| EXERCISE AIM |
Output the rows from the line containing "Select the size S row label" through the line containing "point(15,564)", both included, reproducing each line without alteration and omitting the pictures.
** Begin RECORDS TO PROCESS **
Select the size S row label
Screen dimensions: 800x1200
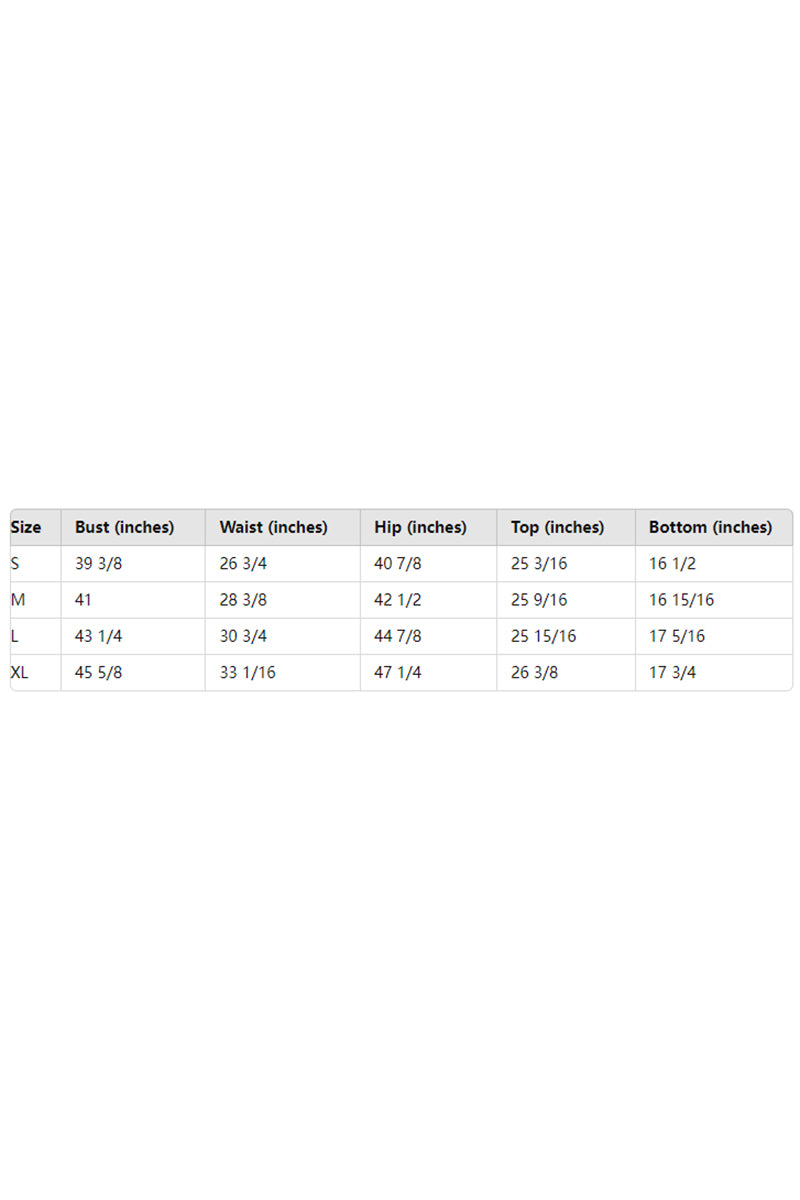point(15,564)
** End RECORDS TO PROCESS **
** Begin RECORDS TO PROCESS **
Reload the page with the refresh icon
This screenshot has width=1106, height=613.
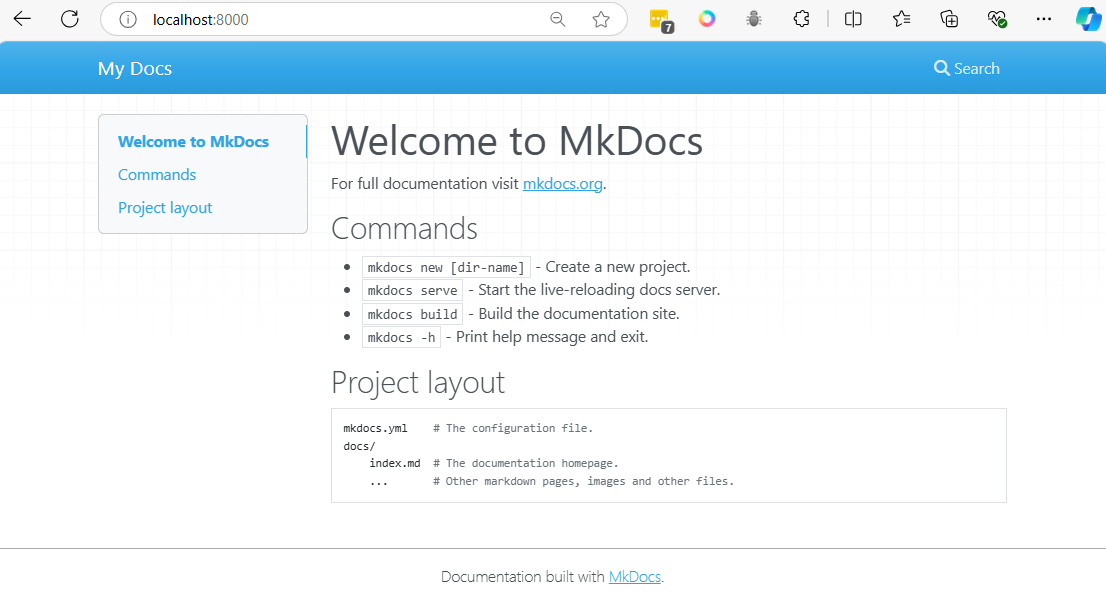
** End RECORDS TO PROCESS **
| ANSWER TO THE TASK |
Select the size S row label
Screen dimensions: 800x1200
point(15,564)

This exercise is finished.